Source information below:

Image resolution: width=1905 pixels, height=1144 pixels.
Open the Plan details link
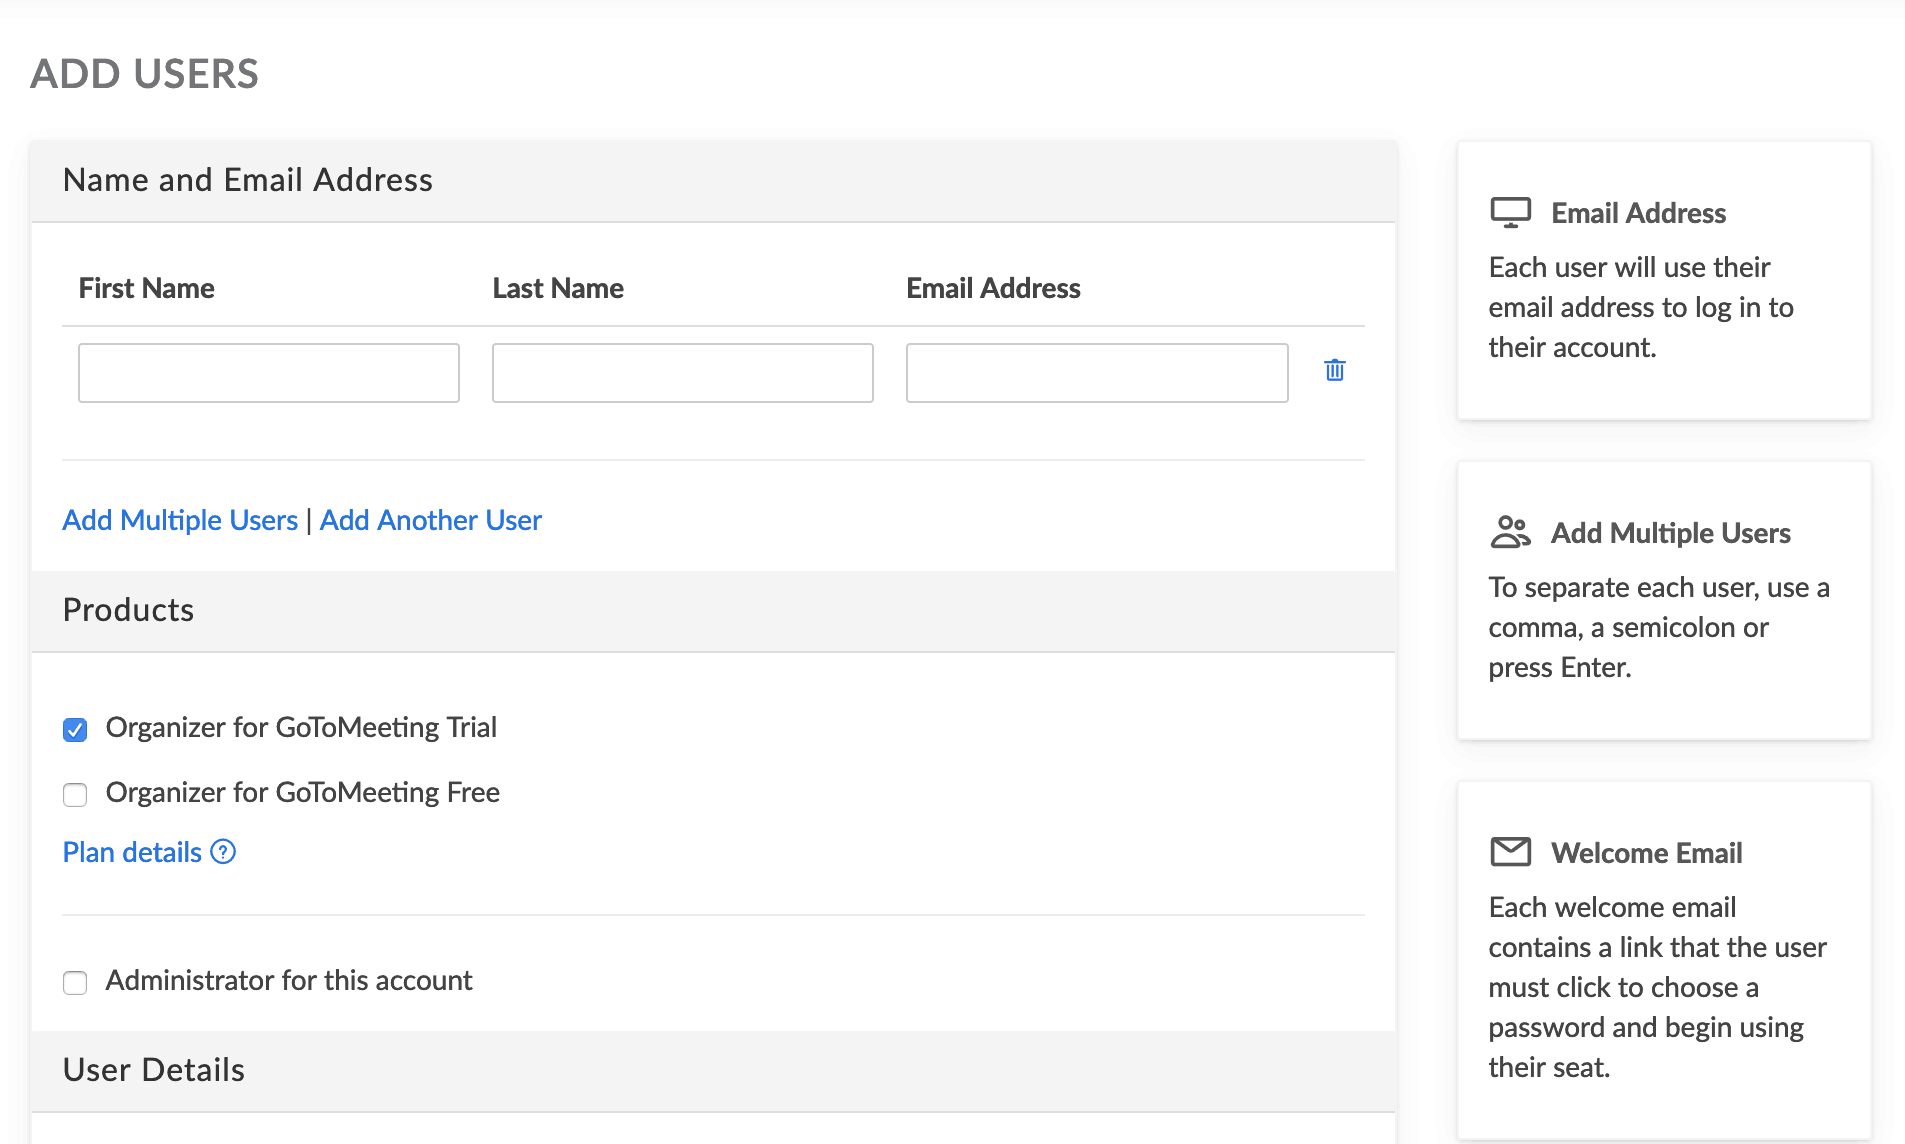pos(132,852)
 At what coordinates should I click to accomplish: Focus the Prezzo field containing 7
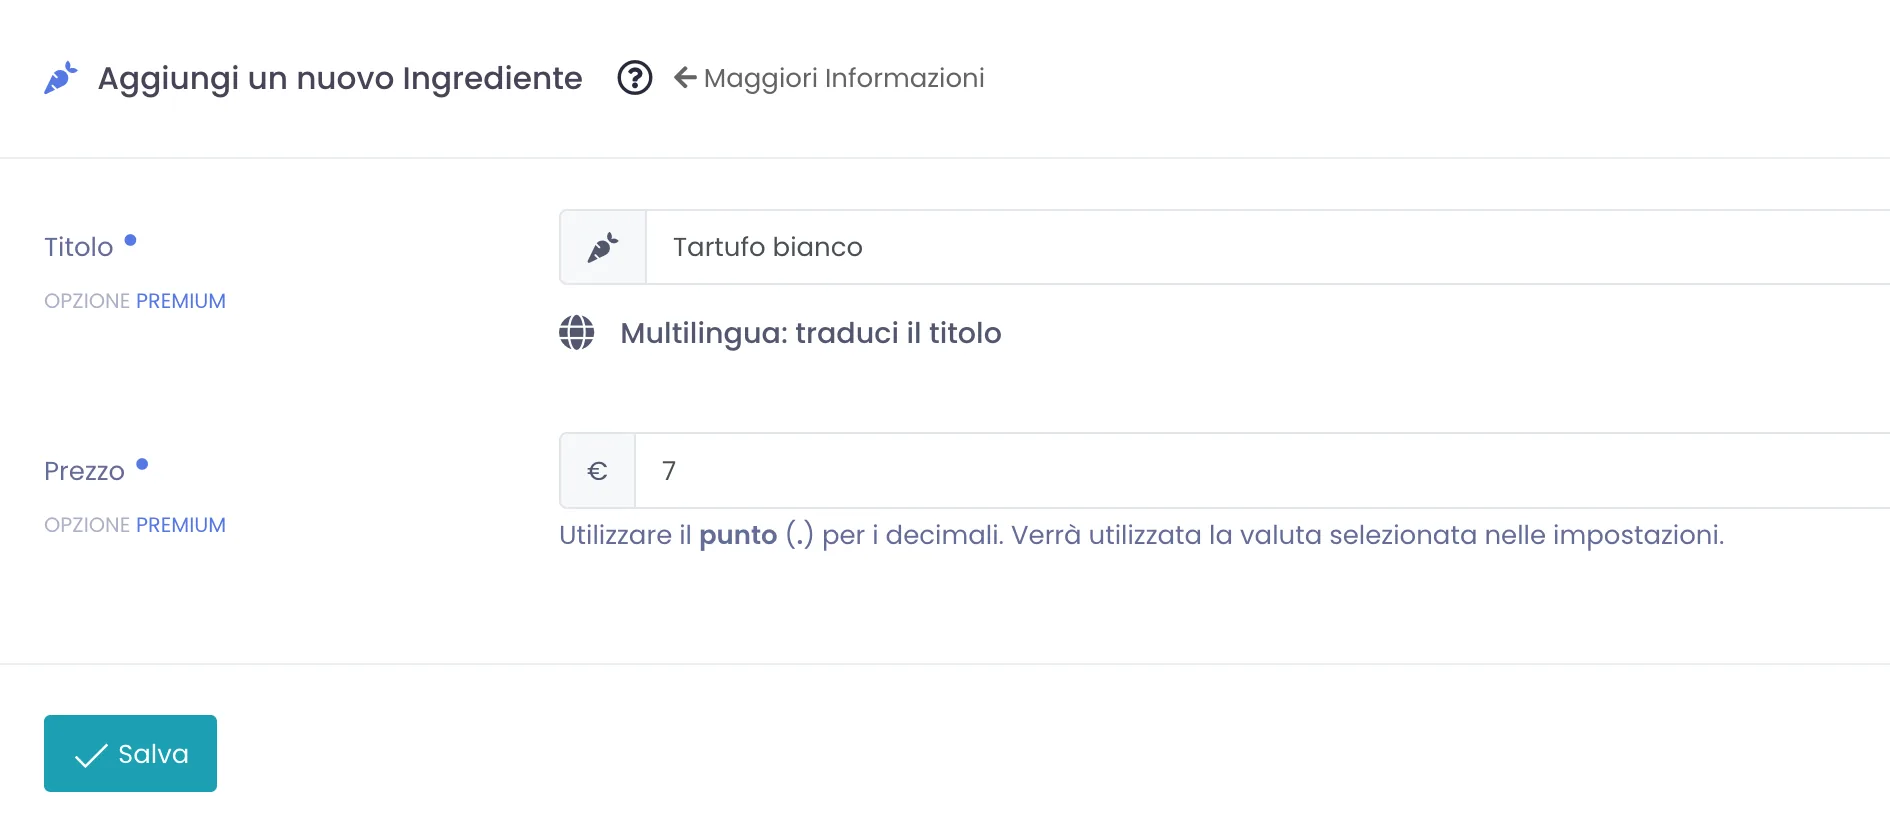(1262, 471)
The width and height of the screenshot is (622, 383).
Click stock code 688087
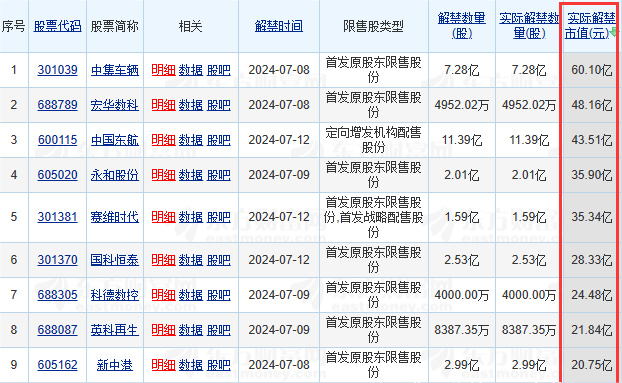[58, 330]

End of Source information.

> _Exercise aim_:
Working through the entries above, copy every line in which "width" is found.

> _Your solution_:
Image resolution: width=1905 pixels, height=1144 pixels.
The width and height of the screenshot is (622, 383).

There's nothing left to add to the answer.